Le quotidien Badische Zeitung croit rappeler à juste titre, que tout réside dans l’interprétation que l’on fait du Traité de la réunification de l’Allemagne en 1990, si c’est un traité de Paix (position grecque), alors l’Allemagne doit des réparations à la Grèce, dans le cas contraire (position allemande), non. Mais à part le droit international, il reste le poids de l’histoire ainsi que la légèreté du tout dernier européisme, visiblement finissant et pour cela si dangereux pour les peuples de l’Europe. Je ne pense pas que le Grèce et ses... syllogismes collectifs iraient se souvenir du passé, autrement et sans le détonateur du présent géopolitique. Une partie de la presse allemande, a même détaillé l’ampleur... de l’inoubliable: “Durant les trois ans et demi d'occupation, environ 130.000 civils grecs ont été exécutés, y compris des femmes, des enfants et des personnes âgées - la plupart du temps en tant que “mesures de rétorsion” pour les attaques partisanes. Aussi, 70.000 juifs grecs ont été expulsés vers des camps de concentration, et 300.000 Grecs ont été gelés et affamés jusqu’à la mort, parce que les Allemands avaient confisqué toute nourriture ainsi que tout combustible. Près de 500.000 maisons, 50% de l'industrie, et 75% du réseau routier et ferroviaire ont été détruits. En 1960, l'Allemagne a payé 115 millions de marks à la Grèce. Cet argent était particulièrement destiné aux familles des Juifs assassinés. Sur les réparations pour les dommages causés, et le remboursement de l'emprunt forcé, les Grecs attendent en vain jusqu'à ce jour”, (Der Tagesspiegel, le 11 avril).

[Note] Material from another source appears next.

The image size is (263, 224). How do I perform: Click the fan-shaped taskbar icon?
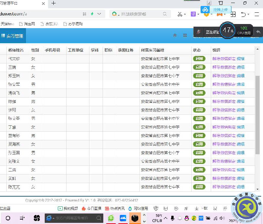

Affaire relevant du droit international, Execution en Crète, Elefterotypia, le 12 avril


Manolis Glezos, héros de la résistance et député Syriza, a fait remarquer que “Wolfgang Schäuble manque de sens historique” (Elefterotypia, le 12 avril), c’est possible ! En tout cas, ce n’est pas par anti-germanisme je dirais, que le voisin Christos se sépare de son véhicule utilitaire de fabrication allemande. Il n’arrive plus à maintenir son activité de carreleur: “je serai désormais chômeur comme mon épouse, puis, les seules promesses de travail que j'ai, et au coup par coup, cela provient du Qatar et d'Autriche. Donc, je n'ai plus besoin de la camionnette et de toute manière, en déposant le bilan de mon entreprise, je dois m’en séparer. Je compte peut-être tirer cinq mille euros de cette affaire... au point où nous nous trouvons, c’est déjà quelque chose”. Nous voilà bien au cœur du problème: paupérisation, destruction du travail et de son cadre, obligation à accepter des salaires indignes, fin des droits sociaux et de la citoyenneté, destruction des souverainetés nationales, et tout cela se résumerait alors en un seul mot: indignité. C’est ainsi que Christos n’attend plus qu’une chose. D’après lui, “il n'y a qu'une bonne junte militaire qui nous sortirait de la dictature actuelle”. Le plus etonnant, c’est qu’à part Christos, je constate que d’anciens militants de gauche et résistants du temps des Colonels, ne disent pas autre chose parfois. Effectivement, glissades et glissements par temps d’austérité et sous suzeraineté allemande au sud de l’Europe, le temps historique est fort finissant.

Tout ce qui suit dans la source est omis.